The most interesting reaction is under way on Joe Romm’s blog, Climate Progress. Here and elsewhere there is speculation that climate change is a story with nothing new to say, that environmental journalists are being silenced by lily-livered editors and that editors are being nobbled by sceptical owners.

My theory is that climate change coverage is not reducing at all but that much of it is no longer captured by the traditional US-centric view of the topic, as reproduced in the TDC classification matrix.

This sees climate change as a never-ending battle between the science, the evidence and the necessary response, largely through the eyes of the industrialised world.

I can best illustrate what I’m trying to say by reference to my own 33 articles published during 2011 in the OneWorld section of Yahoo World News. I reckon 30 of these were about climate change but that over 20 might have escaped the TDC counter (had we been included).

This is because they address issues of poverty, food, forests, energy and population in developing countries – all of which are intimately bound up with the impact of global warming.

As a response in Treehugger rightly put it:

Climate change, frankly, is the story of our time. It is in the process of changing just about everything about the world as we know it.

Rather than dwell on this slippery subject, I’ll pick up on the most shocking data in the TDC survey – that the three network news TV stations in the US managed “total air time of 32.5 minutes in 2011,” an average of just over ten minutes each.

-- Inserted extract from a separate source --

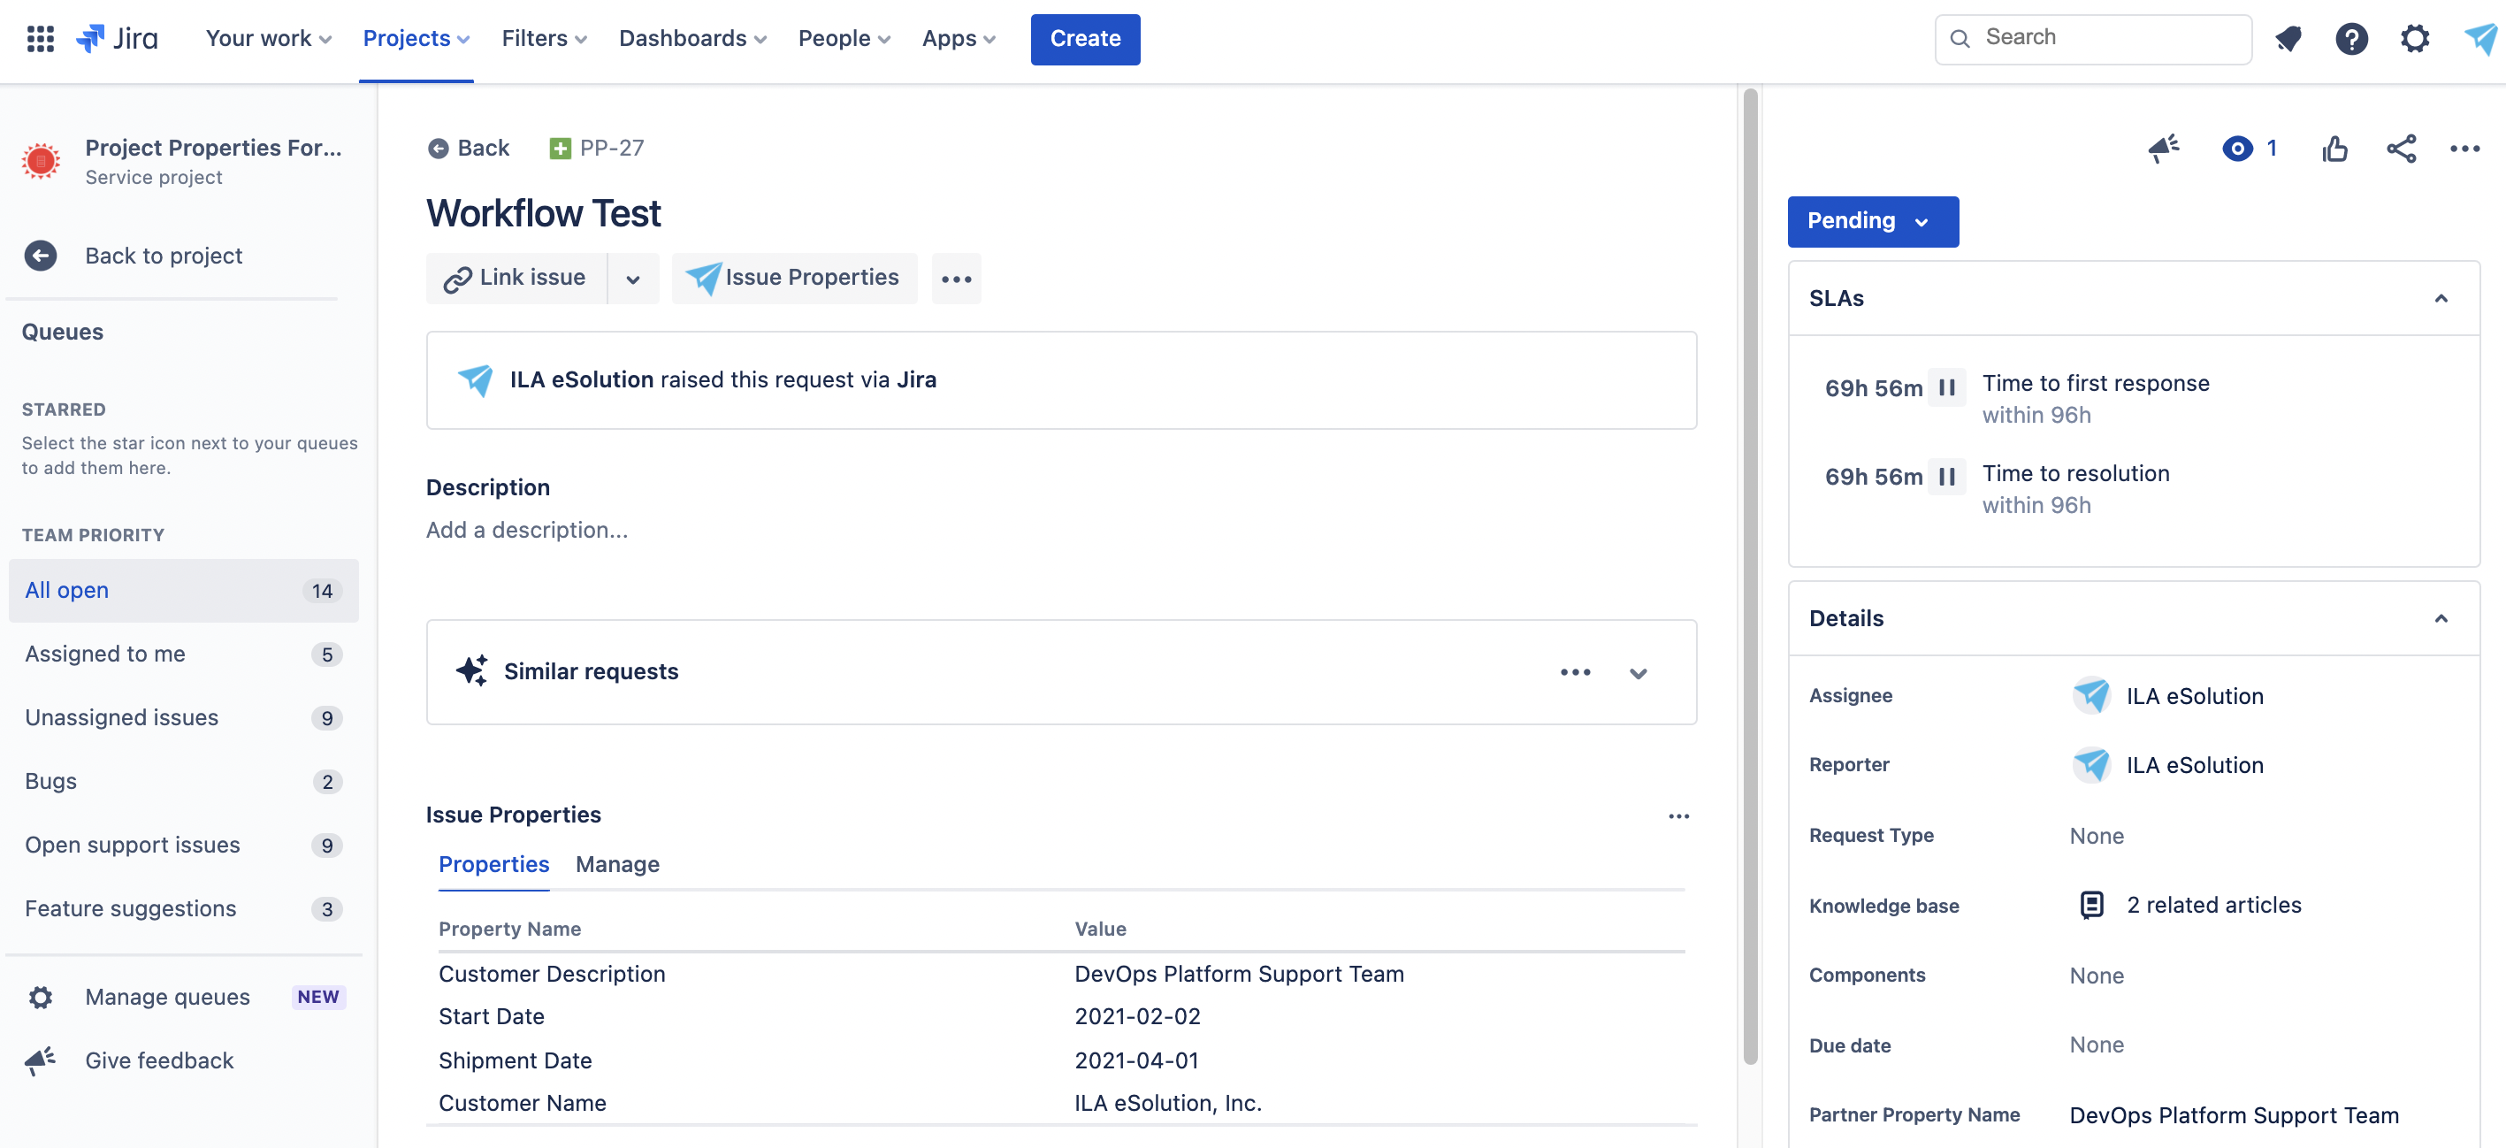Vote with the thumbs up icon
The image size is (2506, 1148).
click(x=2336, y=148)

OneClimate team working late at Durban climate conference

OneClimate team working late at Durban climate conference © Sara Penrhyn-Jones

My colleagues from OneClimate delivered a three-hour live news webcast from the December Durban climate change conference every day.

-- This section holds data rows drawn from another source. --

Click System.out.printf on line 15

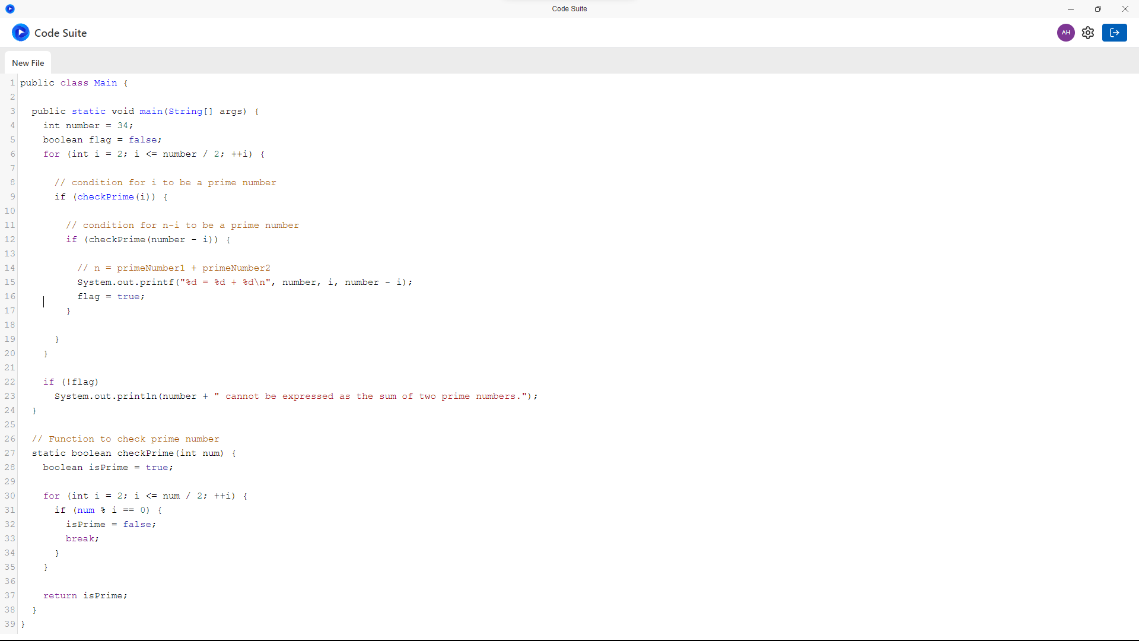pyautogui.click(x=125, y=283)
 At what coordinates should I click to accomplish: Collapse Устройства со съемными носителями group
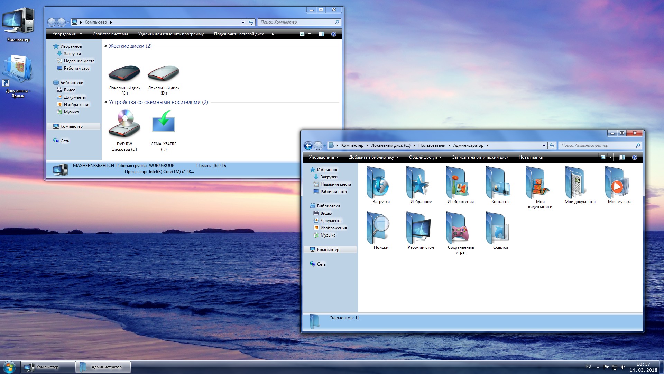pos(105,102)
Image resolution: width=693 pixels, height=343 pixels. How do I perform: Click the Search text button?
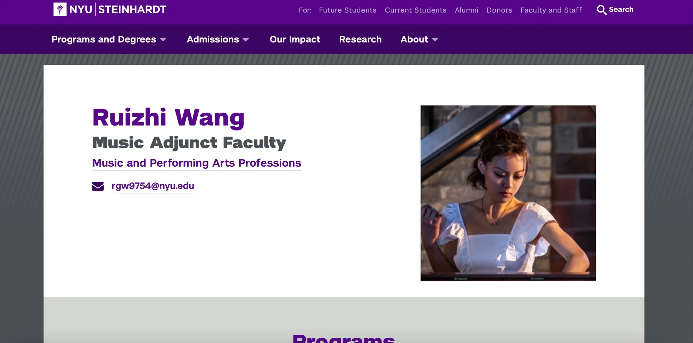(621, 10)
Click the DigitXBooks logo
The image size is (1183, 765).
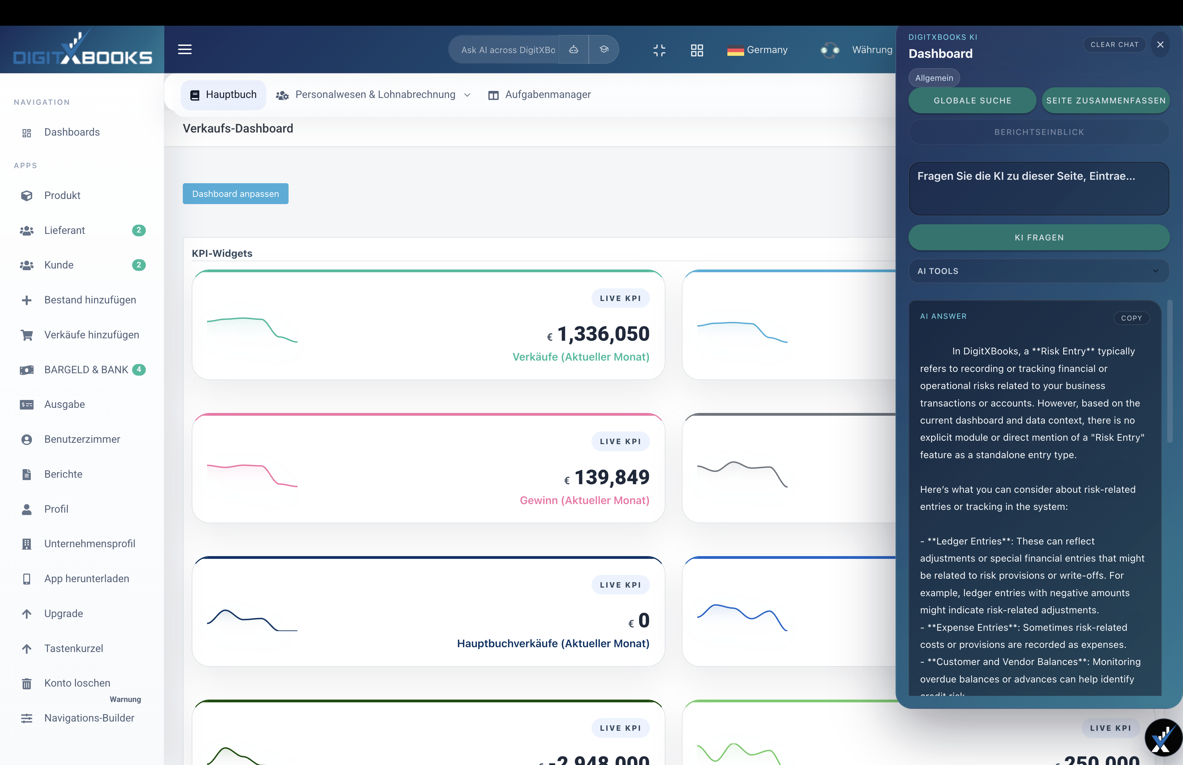click(x=81, y=49)
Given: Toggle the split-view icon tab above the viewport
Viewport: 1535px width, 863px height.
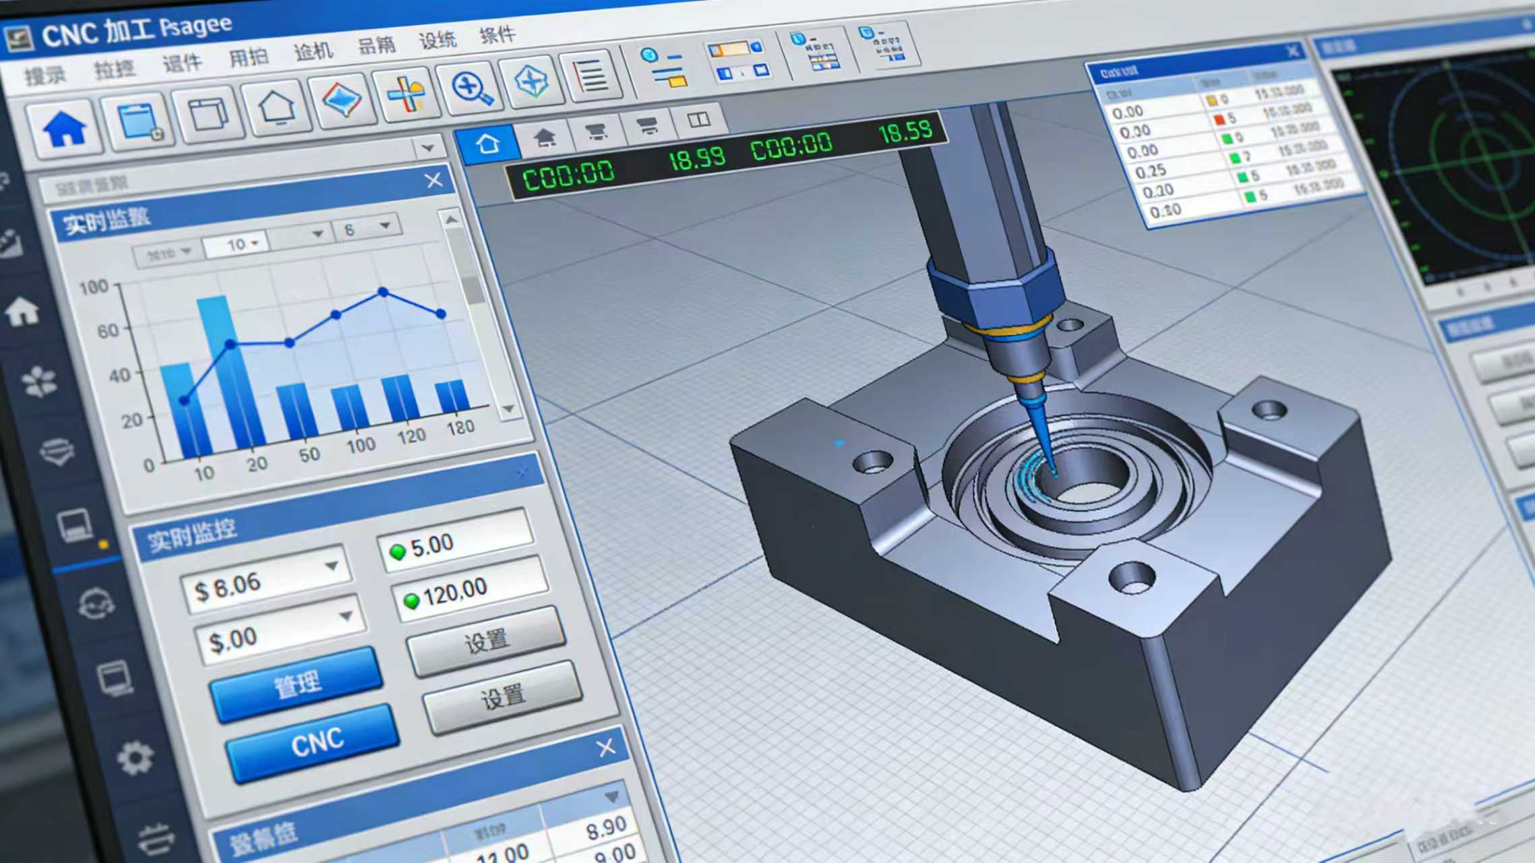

During the year, with help from our partners, we produced similar coverage from two important climate change conferences in Bangladesh and two in the UK. Our directors even uploaded climate interviews with very unusual suspects from the World Economic Forum in Davos.

The snag of course is that the audience for ten minutes on a US news channel probably exceeded that for all those hours of our endeavours.

This is going to change. When the broadcasting technology divide is eventually bridged, the new audiences from developing countries are rather less likely to channel-hop stories about climate change.

Stephen Leahy, the stalwart freelance contributor to IPS News, hints at what may lie ahead in his reply on the TDC site:

reporters from developing and non-English-speaking countries are making up an increasingly larger share of the press room. As a North American reporter in Durban and Cancun (UN climate conferences), I felt pretty lonely.